Friday afternoon saw myself and fellow festival goer Graham Seward enjoying a couple of Hawkshead Brewery’s finest Cumbrian Five Hops ale, before we headed over to the main stage to see The Correspondents, who, although good, are probably suited to a more intimate venue.

DJ Yoda and the Tran-Siberian March Band followed with a great performance featuring a funky band and Yoda’s trademark delve into the vaults of underground crowd-pleasers from his record collection.

Scroobious Pip came next with his new band, which showed the singer’s rockier and heavier side, before he joined his compadre Dan le Sac in the Glow Dance Tent for a full-on electronic set.

We perused the festival site from there on in, our best intentions in following the line-ups often being waylaid by “things that got in the way”.

By that I mean, for example, the sound of loud laughter coming from the Soapbox comedy tent, a random and frenetic performance by Jazz Hands – featuring three drumkits, a double bass guitar, a saxophonist and a crazy guy with a cowbell – and quite often the warmth of the campsite campfire, which burned all weekend.

Other non-musical highlights included Jeremiah Weed, a wooden carving of a man with a guitar, the Tibetan Kitchen, the “tapestry” history of Kendal Calling, the rainbow over the campsite on Sunday afternoon, and the cheese, ham and pineapple toasties.

Surprising quality performance for me was “Mr Grime” himself Dizzee 

Rascal, who headlined the main stage on Saturday night.

It was a footstomping show with some great covers and filler songs, spectacular visuals and guest performers.

Our renditions of “he’s just a raascal” afterwards were echoed by The Lancashire Hotpots on Sunday afternoon, who, judging by their Facebook 
messages and Tweets later, had made a huge impression on the crowd.

“You don’t get this from Shed Seven”, was one of the funnier ones, for me at least.

Some top flight comedians won’t get as many laughs as these guys did.

Another surprise quality performance came in the guise of Beans on Toast in the Calling Out tent on Sunday afternoon.

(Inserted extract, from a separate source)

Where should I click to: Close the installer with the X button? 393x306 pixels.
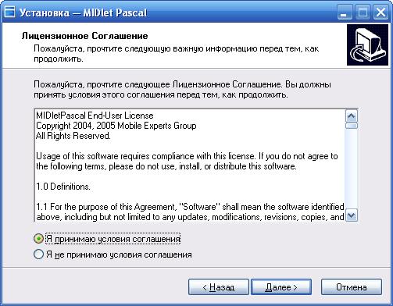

The singer-songwriters raspy social commentary was severely cutting and clever, but with enough sense of humour to take the edge off the reality of it.

On the Monarchy, he said something like: “If you want to be king, you need to re-build the Kingdom”.

Well worth checking out.

James were outstanding as headliners on the main stage on Sunday.

They’ve stealthily built up a solid repertoire of songs over the past 30 years, and I must admit I was quite taken aback by how many I knew, and how good the songs actually are.

About half an hour of “not too bad on first listen” new material was sandwiched between their favourites, with songs like Sometimes, Born of Frustration, Come Home and Tomorrow bringing the crowd together for a good old sing-along.

Frontman Tim Booth’s vocals more than hit the target, and James were a worthy and well-picked Sunday night headliner.

For me, Out To Get You, and a stripped down version of Sit Down both did their jobs in making the hairs on the back of my neck crackle and my eyes blink back those festival tears, and the set ended on a high with Laid.

Heading back to the tent on Sunday night, I stopped in at the Solar Songsmith Stage to catch Ottersgear, who had either already been on or had morphed into a band called King Twit, who were great nonetheless.

Although my mobile phone had long since died by then, my own batteries have been fully recharged by the sights, sounds, smells and setting of Kendal Calling.